151. Dedi ki: Rabbım, beni ve kardeşimi bağışla. Bizi rahmetinin içine al. Sen merhametlilerin en merhametlisisin.
152. Muhakkak ki buzağıyı tanrı edinenlere; Rabblarından bir gazab ve dünya hayatında bir horluk erişecektir. Biz, işte böylece cezalandırırız iftira edenleri.
153. Kötülükleri işleyip sonra ardından tevbe ve iman edenlere gelince şüphesiz ki Rabbın; bundan sonra elbette Gafur'dur, Rahim'dir.
154. Öfkesi dinip, sükun hasıl olunca; Musa levhaları aldı. Onlardaki nüshasında Rabblarından korkanlara hidayet ve rahmet vardı.
155. Musa, ta'yin ettiğimiz vakit için kavminden yetmiş kişi seçti.
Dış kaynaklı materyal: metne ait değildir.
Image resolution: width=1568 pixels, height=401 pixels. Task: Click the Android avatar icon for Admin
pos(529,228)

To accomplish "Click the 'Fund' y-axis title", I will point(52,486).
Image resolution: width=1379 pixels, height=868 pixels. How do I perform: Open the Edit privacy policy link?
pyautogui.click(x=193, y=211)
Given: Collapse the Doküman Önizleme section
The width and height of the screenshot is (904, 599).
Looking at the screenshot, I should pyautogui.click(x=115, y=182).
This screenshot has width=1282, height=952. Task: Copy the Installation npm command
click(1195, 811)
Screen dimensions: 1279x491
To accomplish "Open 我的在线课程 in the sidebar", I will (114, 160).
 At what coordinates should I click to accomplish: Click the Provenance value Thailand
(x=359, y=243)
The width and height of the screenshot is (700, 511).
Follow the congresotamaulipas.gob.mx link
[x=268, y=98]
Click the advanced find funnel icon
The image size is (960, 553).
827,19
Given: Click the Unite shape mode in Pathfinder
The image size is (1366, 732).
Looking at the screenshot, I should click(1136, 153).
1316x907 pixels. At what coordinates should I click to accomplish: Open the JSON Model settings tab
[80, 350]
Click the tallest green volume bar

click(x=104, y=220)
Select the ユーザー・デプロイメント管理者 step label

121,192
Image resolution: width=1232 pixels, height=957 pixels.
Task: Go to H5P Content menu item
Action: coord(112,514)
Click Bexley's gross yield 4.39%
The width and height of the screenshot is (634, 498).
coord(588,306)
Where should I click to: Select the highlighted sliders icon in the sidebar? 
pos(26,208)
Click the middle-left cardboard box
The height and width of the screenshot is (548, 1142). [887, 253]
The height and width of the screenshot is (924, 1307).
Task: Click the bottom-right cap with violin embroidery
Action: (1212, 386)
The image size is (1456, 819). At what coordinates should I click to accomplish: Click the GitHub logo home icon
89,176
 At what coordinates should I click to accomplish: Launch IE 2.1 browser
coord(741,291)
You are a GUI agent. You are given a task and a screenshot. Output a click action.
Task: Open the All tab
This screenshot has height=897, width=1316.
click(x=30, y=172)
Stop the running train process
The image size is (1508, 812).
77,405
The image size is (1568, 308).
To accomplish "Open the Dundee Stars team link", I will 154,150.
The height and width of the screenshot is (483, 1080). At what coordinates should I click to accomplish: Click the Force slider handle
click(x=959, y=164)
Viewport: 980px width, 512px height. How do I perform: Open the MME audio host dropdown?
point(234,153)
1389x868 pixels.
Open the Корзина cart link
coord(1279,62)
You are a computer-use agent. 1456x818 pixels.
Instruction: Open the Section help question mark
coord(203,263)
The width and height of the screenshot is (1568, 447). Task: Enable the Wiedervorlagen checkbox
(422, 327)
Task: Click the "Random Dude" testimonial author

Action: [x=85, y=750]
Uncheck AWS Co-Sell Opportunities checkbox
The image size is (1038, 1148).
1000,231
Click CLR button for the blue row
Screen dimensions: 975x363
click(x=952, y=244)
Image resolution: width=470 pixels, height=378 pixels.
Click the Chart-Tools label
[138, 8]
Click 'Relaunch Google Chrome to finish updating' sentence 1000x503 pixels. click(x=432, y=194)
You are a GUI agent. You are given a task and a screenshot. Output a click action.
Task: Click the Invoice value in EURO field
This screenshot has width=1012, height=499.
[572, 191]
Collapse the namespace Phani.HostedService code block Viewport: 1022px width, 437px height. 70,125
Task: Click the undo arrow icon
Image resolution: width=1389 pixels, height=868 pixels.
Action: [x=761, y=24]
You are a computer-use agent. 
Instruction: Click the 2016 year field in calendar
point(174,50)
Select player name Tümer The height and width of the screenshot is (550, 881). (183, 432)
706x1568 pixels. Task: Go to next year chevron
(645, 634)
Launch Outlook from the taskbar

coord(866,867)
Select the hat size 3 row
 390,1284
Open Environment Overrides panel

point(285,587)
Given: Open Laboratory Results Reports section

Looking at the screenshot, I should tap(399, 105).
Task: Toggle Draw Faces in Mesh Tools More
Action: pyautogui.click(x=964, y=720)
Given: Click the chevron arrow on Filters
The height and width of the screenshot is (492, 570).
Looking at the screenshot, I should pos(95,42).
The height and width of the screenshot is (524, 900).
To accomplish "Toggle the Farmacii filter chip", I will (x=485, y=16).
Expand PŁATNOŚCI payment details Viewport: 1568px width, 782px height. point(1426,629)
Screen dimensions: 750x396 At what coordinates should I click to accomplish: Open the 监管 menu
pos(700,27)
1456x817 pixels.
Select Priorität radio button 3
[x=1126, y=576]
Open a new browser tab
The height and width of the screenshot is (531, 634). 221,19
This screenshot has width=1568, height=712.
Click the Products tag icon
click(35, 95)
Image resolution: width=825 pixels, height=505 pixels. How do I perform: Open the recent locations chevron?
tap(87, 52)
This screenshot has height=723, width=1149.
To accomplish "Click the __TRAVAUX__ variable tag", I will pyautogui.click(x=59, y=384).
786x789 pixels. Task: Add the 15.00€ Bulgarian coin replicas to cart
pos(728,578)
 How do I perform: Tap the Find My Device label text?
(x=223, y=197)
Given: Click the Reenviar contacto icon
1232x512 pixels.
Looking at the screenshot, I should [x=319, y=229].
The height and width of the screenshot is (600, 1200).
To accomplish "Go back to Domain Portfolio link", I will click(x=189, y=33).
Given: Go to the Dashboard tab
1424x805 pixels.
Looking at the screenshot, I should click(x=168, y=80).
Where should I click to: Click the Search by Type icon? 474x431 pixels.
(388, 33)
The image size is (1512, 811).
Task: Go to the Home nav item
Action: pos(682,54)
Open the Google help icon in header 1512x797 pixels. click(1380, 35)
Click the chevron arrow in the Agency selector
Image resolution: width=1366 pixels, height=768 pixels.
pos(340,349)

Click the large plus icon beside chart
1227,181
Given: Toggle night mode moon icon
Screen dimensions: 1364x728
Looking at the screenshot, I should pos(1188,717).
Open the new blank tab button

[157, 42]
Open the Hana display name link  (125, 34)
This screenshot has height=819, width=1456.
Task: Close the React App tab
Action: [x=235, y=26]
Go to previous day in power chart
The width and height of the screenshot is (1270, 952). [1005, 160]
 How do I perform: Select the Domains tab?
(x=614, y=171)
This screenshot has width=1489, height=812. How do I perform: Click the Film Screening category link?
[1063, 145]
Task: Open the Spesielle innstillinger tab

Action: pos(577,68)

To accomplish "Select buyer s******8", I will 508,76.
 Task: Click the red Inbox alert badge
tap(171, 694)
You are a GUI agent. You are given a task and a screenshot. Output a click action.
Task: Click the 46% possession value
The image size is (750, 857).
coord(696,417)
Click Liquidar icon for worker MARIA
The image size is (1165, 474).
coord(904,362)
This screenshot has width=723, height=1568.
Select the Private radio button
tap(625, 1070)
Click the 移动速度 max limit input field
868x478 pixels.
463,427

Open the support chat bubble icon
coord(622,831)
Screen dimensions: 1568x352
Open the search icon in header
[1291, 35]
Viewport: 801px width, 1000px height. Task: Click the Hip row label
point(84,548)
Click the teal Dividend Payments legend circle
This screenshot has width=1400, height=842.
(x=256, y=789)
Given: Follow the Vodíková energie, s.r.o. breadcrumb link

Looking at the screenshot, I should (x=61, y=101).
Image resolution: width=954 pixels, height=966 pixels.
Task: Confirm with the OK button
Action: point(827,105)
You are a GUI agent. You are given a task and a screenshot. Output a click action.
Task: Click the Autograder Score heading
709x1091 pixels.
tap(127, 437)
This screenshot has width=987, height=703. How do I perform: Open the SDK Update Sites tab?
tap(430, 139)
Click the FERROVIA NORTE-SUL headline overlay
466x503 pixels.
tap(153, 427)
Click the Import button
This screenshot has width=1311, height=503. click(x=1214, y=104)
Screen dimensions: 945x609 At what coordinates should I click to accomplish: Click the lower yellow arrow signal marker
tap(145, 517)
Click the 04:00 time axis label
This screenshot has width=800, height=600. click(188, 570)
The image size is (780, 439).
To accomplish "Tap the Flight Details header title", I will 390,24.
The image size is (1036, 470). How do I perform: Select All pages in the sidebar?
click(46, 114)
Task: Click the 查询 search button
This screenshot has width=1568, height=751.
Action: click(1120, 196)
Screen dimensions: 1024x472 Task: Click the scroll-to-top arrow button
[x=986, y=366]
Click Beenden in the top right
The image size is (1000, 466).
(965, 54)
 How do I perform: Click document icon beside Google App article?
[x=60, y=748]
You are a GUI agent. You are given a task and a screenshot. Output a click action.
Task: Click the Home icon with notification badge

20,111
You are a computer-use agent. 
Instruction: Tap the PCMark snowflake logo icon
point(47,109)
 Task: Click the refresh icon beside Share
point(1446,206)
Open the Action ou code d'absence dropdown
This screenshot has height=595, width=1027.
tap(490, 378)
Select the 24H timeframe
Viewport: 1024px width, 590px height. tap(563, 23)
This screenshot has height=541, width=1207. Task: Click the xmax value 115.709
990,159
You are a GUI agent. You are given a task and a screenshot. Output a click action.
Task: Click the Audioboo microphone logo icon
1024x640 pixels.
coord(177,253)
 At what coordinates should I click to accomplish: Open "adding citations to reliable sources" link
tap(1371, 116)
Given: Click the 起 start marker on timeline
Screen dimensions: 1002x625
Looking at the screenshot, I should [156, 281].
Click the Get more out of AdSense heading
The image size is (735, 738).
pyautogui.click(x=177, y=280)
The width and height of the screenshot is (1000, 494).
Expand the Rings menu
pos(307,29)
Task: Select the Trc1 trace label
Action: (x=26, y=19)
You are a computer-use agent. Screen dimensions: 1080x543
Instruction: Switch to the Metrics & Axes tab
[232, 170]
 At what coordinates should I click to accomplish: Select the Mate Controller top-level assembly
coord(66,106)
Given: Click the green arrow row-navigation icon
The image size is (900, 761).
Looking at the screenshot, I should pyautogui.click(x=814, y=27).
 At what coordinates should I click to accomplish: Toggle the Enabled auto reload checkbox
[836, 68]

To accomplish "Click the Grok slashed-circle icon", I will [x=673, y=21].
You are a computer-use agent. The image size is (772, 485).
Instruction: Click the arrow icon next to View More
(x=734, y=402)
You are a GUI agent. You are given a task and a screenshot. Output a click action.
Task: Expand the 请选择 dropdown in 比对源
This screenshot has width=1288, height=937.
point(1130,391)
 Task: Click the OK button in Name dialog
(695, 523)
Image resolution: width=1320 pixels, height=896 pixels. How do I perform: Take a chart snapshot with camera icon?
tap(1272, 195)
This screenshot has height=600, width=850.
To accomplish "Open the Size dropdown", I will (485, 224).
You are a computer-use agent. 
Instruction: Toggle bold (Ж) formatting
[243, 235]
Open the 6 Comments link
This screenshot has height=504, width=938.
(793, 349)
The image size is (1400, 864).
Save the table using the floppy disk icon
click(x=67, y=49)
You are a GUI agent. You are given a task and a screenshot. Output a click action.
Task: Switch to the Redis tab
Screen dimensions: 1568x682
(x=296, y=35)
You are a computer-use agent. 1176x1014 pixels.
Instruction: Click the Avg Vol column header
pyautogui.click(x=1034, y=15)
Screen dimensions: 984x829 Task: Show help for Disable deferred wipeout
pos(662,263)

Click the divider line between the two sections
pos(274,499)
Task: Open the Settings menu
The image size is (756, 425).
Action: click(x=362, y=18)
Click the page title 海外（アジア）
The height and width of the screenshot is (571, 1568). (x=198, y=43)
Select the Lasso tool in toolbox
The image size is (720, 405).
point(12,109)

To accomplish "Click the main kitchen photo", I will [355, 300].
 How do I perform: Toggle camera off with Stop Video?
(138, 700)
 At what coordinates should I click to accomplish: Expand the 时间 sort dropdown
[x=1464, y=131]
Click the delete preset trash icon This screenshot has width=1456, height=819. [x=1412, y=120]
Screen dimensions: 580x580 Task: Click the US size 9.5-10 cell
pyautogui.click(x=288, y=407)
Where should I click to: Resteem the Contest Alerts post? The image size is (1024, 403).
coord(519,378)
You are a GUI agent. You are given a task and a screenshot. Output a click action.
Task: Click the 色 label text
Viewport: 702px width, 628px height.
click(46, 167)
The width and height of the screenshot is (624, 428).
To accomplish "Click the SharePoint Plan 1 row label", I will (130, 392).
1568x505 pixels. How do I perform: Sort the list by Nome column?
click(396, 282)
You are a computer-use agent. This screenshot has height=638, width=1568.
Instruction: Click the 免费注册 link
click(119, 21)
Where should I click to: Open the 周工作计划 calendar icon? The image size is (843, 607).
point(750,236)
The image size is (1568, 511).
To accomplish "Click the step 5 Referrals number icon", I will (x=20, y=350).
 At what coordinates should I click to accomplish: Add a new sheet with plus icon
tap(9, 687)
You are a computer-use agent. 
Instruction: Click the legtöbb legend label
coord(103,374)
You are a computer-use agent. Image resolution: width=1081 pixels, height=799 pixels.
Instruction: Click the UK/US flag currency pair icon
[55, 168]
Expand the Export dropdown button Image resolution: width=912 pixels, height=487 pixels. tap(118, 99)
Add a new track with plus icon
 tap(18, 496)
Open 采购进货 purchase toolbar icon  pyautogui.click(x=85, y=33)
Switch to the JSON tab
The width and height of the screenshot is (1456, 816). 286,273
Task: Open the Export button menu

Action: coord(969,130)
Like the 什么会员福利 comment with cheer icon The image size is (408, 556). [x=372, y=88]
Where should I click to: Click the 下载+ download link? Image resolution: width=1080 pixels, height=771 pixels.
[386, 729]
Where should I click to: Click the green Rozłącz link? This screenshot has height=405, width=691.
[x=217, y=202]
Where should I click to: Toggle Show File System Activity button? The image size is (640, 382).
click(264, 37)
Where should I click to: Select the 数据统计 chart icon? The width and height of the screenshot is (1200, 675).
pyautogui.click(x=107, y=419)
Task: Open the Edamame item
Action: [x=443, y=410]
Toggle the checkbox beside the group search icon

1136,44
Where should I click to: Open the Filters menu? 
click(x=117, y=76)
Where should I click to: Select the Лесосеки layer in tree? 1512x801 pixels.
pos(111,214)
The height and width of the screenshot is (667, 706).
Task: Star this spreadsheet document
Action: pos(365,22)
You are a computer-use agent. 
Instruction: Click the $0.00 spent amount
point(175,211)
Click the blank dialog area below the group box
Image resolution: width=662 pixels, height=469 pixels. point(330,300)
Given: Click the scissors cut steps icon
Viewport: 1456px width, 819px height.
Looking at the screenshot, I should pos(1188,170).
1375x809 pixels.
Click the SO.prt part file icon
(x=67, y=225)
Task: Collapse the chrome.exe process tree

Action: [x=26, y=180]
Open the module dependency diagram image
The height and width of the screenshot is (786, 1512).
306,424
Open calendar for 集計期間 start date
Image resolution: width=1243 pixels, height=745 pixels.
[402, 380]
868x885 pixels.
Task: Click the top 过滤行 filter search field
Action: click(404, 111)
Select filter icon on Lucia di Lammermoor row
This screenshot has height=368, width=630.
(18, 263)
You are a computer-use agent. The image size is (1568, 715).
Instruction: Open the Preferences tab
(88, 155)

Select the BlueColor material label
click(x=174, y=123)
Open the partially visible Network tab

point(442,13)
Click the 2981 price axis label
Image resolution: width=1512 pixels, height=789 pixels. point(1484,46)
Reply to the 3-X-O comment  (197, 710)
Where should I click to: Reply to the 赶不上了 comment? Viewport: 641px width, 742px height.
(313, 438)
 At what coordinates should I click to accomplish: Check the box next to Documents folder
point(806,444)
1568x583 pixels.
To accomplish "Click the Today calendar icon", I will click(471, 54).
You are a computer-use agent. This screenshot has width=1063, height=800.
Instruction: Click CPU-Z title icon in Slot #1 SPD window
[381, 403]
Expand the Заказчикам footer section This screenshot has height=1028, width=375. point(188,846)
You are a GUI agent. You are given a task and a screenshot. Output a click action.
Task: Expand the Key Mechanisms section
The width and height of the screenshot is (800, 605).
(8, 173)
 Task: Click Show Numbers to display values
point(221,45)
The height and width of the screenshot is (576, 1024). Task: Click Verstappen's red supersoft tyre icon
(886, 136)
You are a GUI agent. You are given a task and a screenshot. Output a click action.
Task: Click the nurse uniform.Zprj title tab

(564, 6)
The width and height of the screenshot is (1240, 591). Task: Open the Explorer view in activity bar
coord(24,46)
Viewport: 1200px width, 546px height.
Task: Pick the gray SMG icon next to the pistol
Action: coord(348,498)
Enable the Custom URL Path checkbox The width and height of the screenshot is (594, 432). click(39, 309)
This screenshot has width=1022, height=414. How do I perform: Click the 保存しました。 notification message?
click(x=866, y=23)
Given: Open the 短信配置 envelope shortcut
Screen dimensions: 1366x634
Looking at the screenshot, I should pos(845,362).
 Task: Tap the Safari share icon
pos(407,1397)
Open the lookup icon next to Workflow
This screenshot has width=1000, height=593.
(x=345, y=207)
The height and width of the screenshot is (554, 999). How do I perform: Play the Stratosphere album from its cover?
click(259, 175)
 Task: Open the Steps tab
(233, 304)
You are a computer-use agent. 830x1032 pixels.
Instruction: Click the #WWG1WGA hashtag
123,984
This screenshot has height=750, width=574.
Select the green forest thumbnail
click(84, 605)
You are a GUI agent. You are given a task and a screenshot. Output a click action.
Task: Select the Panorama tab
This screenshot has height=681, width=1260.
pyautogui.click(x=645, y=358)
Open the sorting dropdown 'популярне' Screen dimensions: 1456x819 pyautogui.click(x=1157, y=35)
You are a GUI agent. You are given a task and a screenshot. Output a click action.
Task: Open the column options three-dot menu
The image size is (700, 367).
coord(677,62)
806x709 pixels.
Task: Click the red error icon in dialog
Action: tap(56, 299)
Onları titreme tutunca dedi ki: Rabbım; dileseydin önce onalrı da helak ederdin, beni de. İçimizdeki beyinsizlerin işledikleri yüzünden bizi helak eder misin? Bu, Senin imtihanından başka birşey değildir. Onunla dilediğini dalalete düşürür, dilediğini de hidayete götürürsün. Sen, bizim dostumuzsun. O halde bizi bağışla, merhamet et bize. Sen bağışlayanların en hayırlısısın.